LCAC biomarkers are associated with exercise status and clinical outcomes differentially in HF patients with and without DM. Impaired fatty acid substrate utilization and mitochondrial dysfunction both at the level of the skeletal muscle and the myocardium may explain the decreased exercise capacity, attenuated response to exercise training, and poor clinical outcomes seen in patients with HF and DM. Trial Registration clinicaltrials.gov Identifier: NCT00047437.
心力衰竭(HF)伴或不伴糖尿病(DM)患者的循环长链酰基辅酶 A(LCAC)是否存在差异,以及这些生物标志物是否能反映运动能力和临床结局,目前仍不清楚。本研究旨在利用代谢组学分析鉴定可报告 HF 患者运动能力、临床结局以及对运动反应差异的生物标志物,无论患者是否患有 DM。
使用靶向质谱法检测心力衰竭:一项评估运动训练结果的对照试验(HF-ACTION 试验)参与者的血浆代谢物。使用主成分分析确定 12 个不相关的因素。评估代谢物因子、糖尿病状态、运动能力与全因死亡率或全因住院的主要临床结局之间的关系。

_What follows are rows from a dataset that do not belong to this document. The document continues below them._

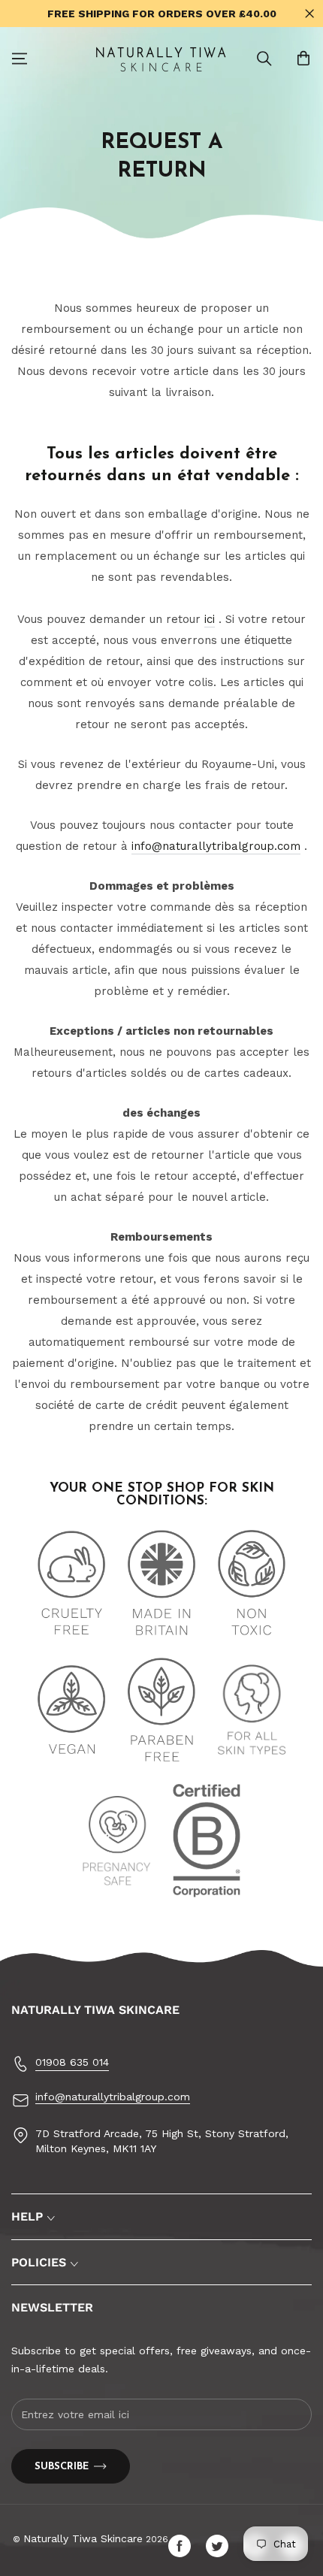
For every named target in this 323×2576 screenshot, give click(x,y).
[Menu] (19, 58)
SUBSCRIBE (62, 2467)
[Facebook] (183, 2546)
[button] (264, 58)
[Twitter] (221, 2546)
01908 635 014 (72, 2062)
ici (209, 619)
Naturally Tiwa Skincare (83, 2538)
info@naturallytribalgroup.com (215, 846)
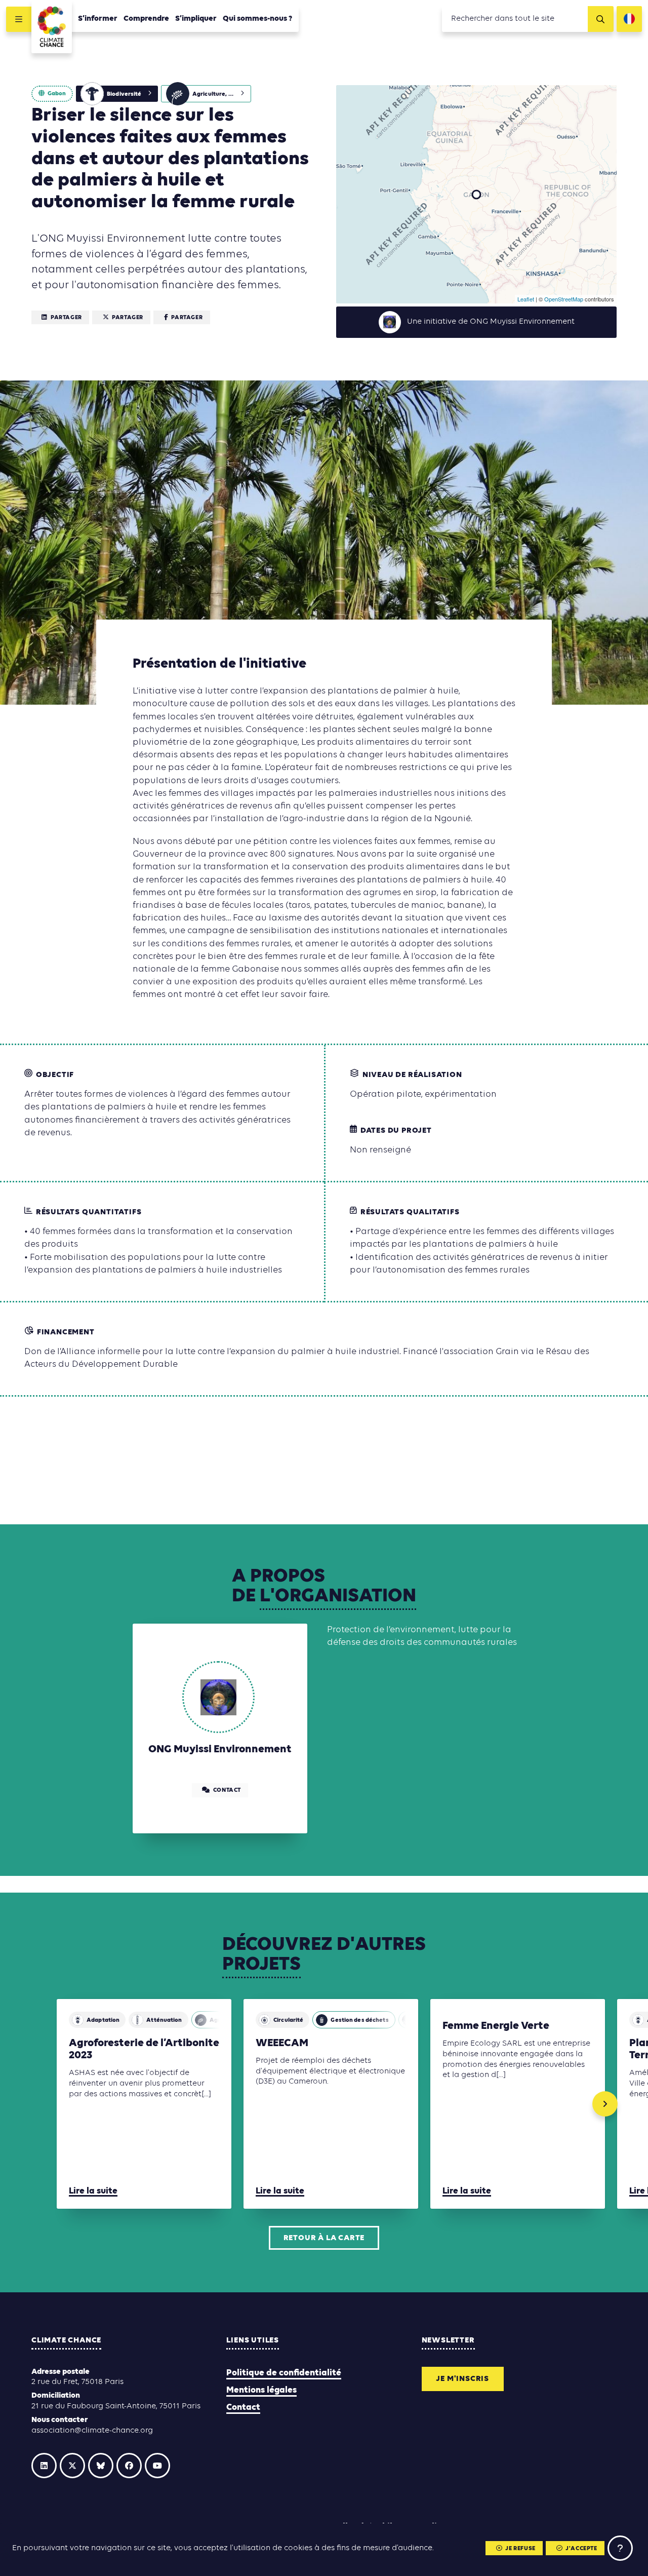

共纳入 664 名参与者:359 名(54%)患有 DM。LCAC 因子水平与最大摄氧量(β 0.86,p = 2×10)所测的基线运动能力相关,且在 DM 患者与非 DM 患者中的相关性存在差异(β 1.58,p = 8×10 与 0.67,p = 9×10,p 值为交互作用=0.012)。DM 患者运动后 LCAC 水平的变化幅度较小(平均差异 0.09,p = 0.24),而非 DM 患者的变化幅度较大(平均差异 0.16,p = 0.08)。在单变量和多变量模型中,LCAC 因子水平与主要结局的时间相关(多变量 HR 0.80,p = 2.74×10),并且与糖尿病患者的结局相关性更强(HR 0.64,p = 3.21×10 与 HR 0.90,p = 0.104,p 值为交互作用=0.001)。当在个体代谢物水平上进行分析时,C16、C16:1、C18 和 C18:1 与运动能力和结局的相关性最大,水平较高与结局较差相关。在 CATHeterization GENetics(CATHGEN)研究中无 HF 的患者对照组中,未发现与主要临床结局时间的相似相关性。
LCAC 生物标志物与 HF 伴或不伴 DM 患者的运动状态和临床结局差异相关。骨骼肌和心肌中脂肪酸底物利用受损和线粒体功能障碍可能解释了 HF 伴 DM 患者运动能力下降、对运动训练反应减弱和临床结局不佳的原因。
临床试验.gov 标识符:NCT00047437。